On the other hand, in its architecture, the success of the western model hospital lies in its adaptation to reflect the vibrancy found in the modern Haitian vernacular architecture. The use of rich and vibrant colors in Haitians homes is a reflection of the spirited, energetic and lively character of the island and the Caribbean basin (Fig 1). Thus, in contrast to the whiteness of the walls, introducing vibrant colors as elements to improve the spatial experience can animate the interior spaces of the modern hospital. The modern Haitian tap taps constitutes a great precedent to the application of color into architectural space. Handcrafted with typical plywood, glass and metal, vibrant colors are used in their envelopes and interiors to portray patriotic, international and local icons and create writings which either welcome passengers or communicate moral values  to passenger and the general public (Fig 2). They are symbols of creativity and ingenuity of Haitians and iconic representations vehicular transportation typology. Therefore, color is a major constituent in adapting the modern western hospital to the culture of the people of Haiti and it can be used to express the vibrant character of a cultural and architectural condition. 

As an alternative to the western model hospital, the community-based care hospital developed by Partners in Health/ Zanmi Lasante bridges the gap between healthcare and economic disparity. Founded by Paul Farmer in 1987, PIH, a non-profit organization based in Boston, implemented a community- based approach hospital which provides educational assistance and advocates free universal primary care to the poor in rural communities. In contrast to modern hospital, it reaches out to the population by adding through its mobile component of community health workers, who regularly visit clients in their homes in order to identify and treat diseases at their early stages.  According to the 2011 annual report, PIH/Zanmi Lasante in Haiti currently employs about 5411 individuals, which includes 2, 378 community health workers. They provided educational assistance to 13,784 children and had encountered about 2.8 million patients including 75,000 cholera treatments (Partners in Health).  Its success had caused its proliferation in several rural regions of Haiti and 10 additional countries during the past 25 years.
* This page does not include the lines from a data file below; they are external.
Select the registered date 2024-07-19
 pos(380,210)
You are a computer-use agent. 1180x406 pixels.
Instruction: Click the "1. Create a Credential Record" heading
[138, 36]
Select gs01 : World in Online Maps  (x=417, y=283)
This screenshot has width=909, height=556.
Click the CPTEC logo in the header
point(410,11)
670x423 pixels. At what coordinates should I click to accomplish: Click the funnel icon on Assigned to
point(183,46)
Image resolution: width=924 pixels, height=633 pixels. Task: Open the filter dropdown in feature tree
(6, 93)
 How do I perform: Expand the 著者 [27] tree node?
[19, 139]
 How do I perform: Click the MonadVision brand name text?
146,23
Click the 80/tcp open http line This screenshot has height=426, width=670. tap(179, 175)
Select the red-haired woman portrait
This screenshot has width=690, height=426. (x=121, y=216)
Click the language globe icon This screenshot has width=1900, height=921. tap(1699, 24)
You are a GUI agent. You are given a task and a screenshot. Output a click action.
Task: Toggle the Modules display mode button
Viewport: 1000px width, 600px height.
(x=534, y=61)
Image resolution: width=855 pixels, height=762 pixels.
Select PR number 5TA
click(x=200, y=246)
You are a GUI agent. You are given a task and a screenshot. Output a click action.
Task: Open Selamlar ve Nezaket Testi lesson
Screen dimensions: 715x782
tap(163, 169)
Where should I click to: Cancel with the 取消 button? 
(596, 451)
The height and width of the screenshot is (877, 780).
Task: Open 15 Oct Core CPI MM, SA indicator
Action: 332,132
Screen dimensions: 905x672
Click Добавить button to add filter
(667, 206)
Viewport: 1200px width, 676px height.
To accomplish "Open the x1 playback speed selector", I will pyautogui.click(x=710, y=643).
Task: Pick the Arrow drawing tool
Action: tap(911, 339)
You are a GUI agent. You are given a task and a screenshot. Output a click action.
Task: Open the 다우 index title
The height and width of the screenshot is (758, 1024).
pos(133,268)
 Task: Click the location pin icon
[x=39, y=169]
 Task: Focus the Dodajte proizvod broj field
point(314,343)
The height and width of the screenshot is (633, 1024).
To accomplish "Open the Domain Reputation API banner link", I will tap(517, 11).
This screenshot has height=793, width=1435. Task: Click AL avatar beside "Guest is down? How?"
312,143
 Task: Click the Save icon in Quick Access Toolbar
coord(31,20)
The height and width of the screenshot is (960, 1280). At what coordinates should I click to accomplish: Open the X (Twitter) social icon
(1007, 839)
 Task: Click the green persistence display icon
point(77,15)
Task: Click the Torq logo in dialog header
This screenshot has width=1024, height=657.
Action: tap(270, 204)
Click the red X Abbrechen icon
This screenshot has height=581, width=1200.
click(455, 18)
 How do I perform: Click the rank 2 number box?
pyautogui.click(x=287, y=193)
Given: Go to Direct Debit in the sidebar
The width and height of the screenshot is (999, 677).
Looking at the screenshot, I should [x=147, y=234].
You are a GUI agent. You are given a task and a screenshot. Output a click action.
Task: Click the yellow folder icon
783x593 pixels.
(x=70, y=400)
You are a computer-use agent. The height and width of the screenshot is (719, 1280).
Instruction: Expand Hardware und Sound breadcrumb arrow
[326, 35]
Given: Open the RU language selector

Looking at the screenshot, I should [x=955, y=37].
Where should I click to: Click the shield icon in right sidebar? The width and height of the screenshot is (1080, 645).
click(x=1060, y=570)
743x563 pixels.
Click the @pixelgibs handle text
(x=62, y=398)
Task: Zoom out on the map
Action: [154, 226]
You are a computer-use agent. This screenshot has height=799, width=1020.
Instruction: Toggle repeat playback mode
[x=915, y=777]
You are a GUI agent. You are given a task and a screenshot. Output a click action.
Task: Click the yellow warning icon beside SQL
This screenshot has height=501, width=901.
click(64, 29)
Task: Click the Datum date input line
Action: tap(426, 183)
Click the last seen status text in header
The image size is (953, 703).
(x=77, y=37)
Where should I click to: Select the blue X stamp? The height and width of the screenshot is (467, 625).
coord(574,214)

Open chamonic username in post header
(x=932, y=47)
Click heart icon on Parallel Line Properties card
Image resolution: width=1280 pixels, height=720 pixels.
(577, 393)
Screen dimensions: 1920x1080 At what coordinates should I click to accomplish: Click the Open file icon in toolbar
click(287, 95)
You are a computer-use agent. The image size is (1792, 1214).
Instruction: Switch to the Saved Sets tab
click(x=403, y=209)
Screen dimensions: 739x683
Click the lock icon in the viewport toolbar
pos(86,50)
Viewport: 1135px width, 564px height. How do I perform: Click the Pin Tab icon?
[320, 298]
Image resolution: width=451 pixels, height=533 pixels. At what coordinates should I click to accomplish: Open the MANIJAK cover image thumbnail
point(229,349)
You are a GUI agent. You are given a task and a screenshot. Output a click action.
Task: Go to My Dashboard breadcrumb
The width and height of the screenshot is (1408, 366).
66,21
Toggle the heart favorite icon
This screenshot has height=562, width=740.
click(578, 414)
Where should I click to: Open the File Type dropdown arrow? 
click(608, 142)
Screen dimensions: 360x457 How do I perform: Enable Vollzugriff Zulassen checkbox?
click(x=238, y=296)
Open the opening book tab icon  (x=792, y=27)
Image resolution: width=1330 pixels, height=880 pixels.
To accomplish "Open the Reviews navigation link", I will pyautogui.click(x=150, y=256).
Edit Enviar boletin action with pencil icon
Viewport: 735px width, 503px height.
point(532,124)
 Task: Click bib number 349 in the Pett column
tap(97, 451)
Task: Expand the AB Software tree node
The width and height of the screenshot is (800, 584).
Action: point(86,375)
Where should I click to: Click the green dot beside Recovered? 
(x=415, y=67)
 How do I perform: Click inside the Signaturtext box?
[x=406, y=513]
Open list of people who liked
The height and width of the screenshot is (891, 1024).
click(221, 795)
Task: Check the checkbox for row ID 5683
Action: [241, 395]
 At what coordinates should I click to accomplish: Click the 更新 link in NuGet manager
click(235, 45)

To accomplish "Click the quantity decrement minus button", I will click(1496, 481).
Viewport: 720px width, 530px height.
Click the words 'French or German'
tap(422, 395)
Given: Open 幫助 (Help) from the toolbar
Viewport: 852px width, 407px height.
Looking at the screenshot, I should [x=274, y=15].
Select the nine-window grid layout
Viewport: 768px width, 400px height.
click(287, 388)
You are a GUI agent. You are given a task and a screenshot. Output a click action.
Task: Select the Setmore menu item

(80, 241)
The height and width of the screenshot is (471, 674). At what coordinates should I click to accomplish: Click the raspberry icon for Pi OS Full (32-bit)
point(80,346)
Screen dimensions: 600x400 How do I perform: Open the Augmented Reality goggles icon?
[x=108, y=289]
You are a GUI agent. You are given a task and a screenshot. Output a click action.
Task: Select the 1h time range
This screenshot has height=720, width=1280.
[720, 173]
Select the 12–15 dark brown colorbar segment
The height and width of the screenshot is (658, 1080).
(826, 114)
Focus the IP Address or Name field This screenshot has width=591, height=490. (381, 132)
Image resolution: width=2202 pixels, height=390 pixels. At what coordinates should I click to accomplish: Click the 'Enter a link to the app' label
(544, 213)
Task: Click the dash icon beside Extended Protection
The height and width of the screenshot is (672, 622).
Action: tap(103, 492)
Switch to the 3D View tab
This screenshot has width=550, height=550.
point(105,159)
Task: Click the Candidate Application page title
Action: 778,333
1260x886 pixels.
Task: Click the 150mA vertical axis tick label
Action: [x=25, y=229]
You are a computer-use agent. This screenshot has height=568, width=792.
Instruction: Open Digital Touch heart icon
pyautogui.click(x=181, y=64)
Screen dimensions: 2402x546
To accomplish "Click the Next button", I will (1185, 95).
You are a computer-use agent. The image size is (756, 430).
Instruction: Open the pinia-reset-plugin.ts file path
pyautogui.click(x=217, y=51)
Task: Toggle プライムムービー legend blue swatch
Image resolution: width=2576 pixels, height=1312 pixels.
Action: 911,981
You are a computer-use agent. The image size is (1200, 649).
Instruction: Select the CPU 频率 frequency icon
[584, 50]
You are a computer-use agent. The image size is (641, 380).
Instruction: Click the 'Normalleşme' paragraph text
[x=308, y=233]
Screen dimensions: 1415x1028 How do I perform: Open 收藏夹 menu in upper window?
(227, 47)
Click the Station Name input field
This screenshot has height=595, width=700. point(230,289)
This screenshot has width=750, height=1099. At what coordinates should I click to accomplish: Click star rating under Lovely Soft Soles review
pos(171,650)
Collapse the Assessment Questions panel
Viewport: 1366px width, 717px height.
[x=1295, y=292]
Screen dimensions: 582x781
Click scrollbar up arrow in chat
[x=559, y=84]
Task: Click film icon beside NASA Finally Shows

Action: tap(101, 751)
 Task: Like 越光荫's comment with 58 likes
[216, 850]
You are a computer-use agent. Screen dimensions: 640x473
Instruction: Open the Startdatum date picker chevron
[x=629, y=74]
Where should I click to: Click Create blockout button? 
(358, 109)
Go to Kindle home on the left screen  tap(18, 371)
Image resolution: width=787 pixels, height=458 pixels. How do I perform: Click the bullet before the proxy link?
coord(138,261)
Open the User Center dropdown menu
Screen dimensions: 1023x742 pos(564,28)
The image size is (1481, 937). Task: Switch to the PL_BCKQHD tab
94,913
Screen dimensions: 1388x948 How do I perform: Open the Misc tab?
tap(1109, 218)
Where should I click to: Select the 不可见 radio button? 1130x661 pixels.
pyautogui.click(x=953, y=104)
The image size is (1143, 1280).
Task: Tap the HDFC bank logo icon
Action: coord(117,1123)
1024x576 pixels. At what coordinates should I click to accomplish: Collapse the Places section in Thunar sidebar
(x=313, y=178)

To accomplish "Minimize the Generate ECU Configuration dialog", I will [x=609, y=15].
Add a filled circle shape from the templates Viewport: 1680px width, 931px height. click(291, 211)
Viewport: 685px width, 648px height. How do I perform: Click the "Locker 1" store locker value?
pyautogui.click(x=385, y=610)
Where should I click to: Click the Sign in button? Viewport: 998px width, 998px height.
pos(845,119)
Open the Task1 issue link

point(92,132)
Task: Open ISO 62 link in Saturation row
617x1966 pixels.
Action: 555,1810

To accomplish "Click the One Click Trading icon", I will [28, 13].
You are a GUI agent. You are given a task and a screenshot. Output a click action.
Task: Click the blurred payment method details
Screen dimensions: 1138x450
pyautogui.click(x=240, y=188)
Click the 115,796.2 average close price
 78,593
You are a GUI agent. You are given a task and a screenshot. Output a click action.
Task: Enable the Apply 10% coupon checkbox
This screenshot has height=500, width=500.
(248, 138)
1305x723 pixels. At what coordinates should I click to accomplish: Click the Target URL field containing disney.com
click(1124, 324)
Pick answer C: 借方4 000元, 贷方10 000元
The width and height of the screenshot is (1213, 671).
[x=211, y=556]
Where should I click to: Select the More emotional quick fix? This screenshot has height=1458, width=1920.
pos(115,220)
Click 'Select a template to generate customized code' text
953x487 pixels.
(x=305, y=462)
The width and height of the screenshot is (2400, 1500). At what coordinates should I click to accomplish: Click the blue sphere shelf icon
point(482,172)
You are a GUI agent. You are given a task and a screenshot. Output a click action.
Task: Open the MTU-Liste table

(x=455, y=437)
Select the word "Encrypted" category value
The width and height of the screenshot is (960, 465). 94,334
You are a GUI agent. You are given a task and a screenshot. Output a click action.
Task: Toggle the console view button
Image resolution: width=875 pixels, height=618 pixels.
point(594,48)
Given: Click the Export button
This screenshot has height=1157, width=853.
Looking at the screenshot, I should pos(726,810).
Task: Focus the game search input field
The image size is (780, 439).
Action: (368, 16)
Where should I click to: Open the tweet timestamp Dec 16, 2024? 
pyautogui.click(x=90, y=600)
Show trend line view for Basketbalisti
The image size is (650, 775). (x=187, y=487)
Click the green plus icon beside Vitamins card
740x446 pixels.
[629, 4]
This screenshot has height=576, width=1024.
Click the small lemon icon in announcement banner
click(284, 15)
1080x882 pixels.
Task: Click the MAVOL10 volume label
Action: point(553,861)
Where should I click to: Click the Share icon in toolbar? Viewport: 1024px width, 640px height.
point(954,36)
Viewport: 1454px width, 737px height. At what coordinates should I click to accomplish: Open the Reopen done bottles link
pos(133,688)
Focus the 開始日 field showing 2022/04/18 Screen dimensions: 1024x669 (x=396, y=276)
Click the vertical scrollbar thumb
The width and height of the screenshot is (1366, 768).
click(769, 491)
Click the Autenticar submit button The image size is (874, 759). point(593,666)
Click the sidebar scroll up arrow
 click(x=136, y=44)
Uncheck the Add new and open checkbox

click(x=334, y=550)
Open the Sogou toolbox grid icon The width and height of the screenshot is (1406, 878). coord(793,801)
Therefore, it not only relieves the economic strain imposed by the modern hospital, but also creates job opportunities for locals. Since the economic burden does no longer exist, its location in the extreme rural areas brings free healthcare to about 48% of the population. Its medical efficiency relies greatly on its economic affordability and physical accessibility.

The western model hospital reveals itself to be medically inefficient, culturally irrelevant and economically unsustainable to respond to the needs of the Haitian population. The high poverty rate of the population makes it financially unaffordable, its inaccessibility to due to its sole location in major metropolitan areas reduces its medical impact and the characterless nature of their interior spaces does not cater to the psychological needs of the patients which prolonged their recovery period.  Its impracticality reveals a lack of adaption to the local culture of the population, a lack of consideration of the local economy and a lack of knowledge of the physical infrastructure of the country.  Thus, the new model should consist of a patient- nurturing and culturally sensitive environment which consider and prioritized the medical, economic, and cultural psychological needs of the patient; and the community- based approach model by PIH is a successful example of such implementation.